Recruitment in the 2.0-age

Current market-conditions pose the ICT-sector experiences more and more difficulties to attract good candidates. Recruiters, as your humble servant, have to use all their experience & creativity in order to find the ideal candidate being at least three-lingual, having a master or engineers-title, understanding ICT and its logic, but also understanding what the business-users want and being socially skilled enough to understand their logic.

As we’ve seen during the last decade, things are rapidly evolving and so is recruiting. The time we could rely on a job-add in one or another newspaper, ask the mass of applicants to send us their curriculum vitae (CV) and a handwritten motivation-letter is far away and will never come back. So we have to adapt, which we did, but in stages, and not always fast enough. First we adopted the typed letters send by snail mail, later on we discovered the advantages of e-mail and we saw the first steps of the jobboards. Off course some of them where smart enough to hook a cv-dbase to these jobboards and so companies got a real new channel of finding resumes. They paid a fee to all major boards, hired trainees and let them search in these dbases.

While the other evolutions still relied on the basic logic of placing an add and receiving cv’s, the resume-dbases made the switch from purely passive waiting for incoming candidates, to a more active search for the good candidate. And so HR-departments got more power to find exactly the candidate they wanted and so to give their company a competitive advantage.

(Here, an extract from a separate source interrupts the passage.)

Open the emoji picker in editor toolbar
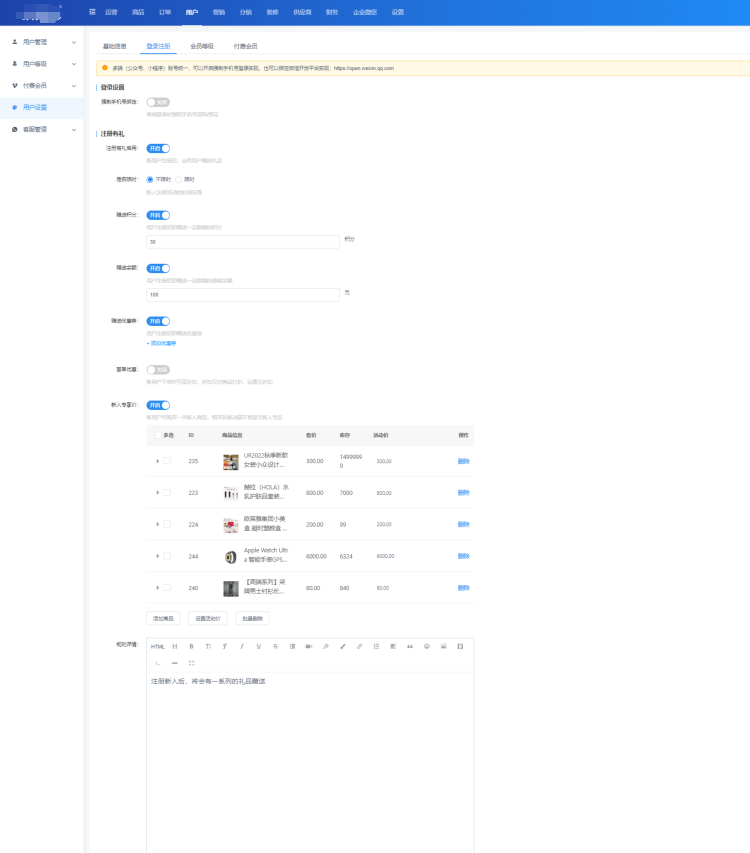This screenshot has height=853, width=750. point(427,646)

Since the rise of the resume-dbases, the web has changed tremendously, we saw the shift from the one-way communication from computer to user, to the interactive Web 2.0, but only very few, pioneering recruitment & selection-departments are following. In a previous piece I tried to attract attention to Jobs in Brussels, as far as I know, the first real Web 2.0-enabled jobsite, but there are other, still underestimated possibilities. LinkedIN for instance, in Belgium more than 99.400 users are registered, a large part of them working in ICT, but if we look at the number of jobs posted in Belgium we only find some 46 vacancies (two of them for the Flemish Parliament) . One of my contacts took the test, yesterday I got the question to forward a very generic Unix-admin job to my contacts, I selected three of them, and already the same evening two of them sent me a mail to thank for the opportunity and to let me know they applied. Wow!

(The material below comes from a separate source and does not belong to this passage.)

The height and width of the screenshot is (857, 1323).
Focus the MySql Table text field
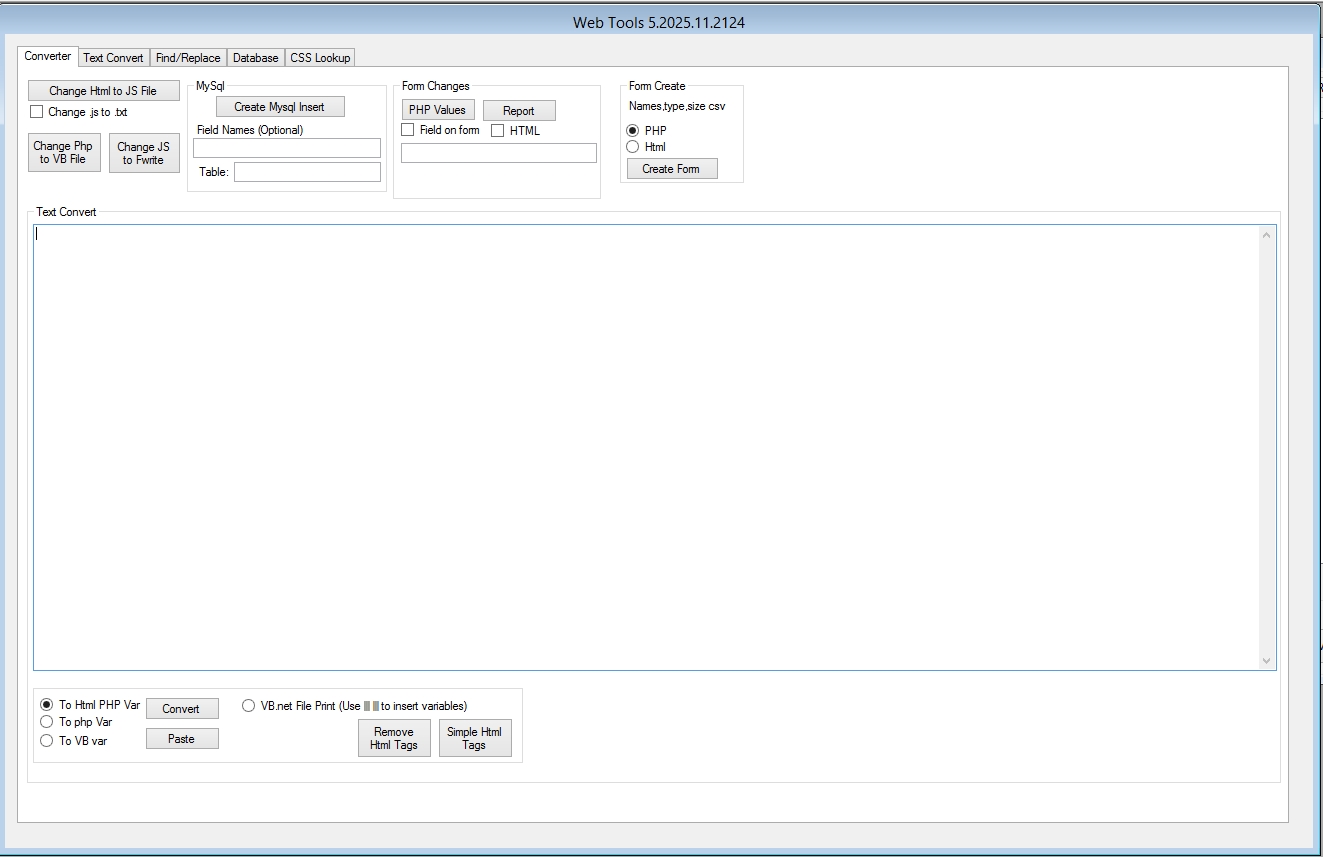click(307, 172)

Did you know Ziki, the search-engine specifically aimed at finding people, or do you prefer to look in del.icio.us for those people having some specific technology bookmarked? What about your Second Life-presence or did the hype not deliver what it promised? Do you know you can post jobs on the Bejug-site (BElgian Java User Group), ok still in bèta, or are you more looking for the ITSMF-profiles?

Did you ever use LinkedIN or any other interactive web-tool to recruit, and if yes what were the results? Plz let me know.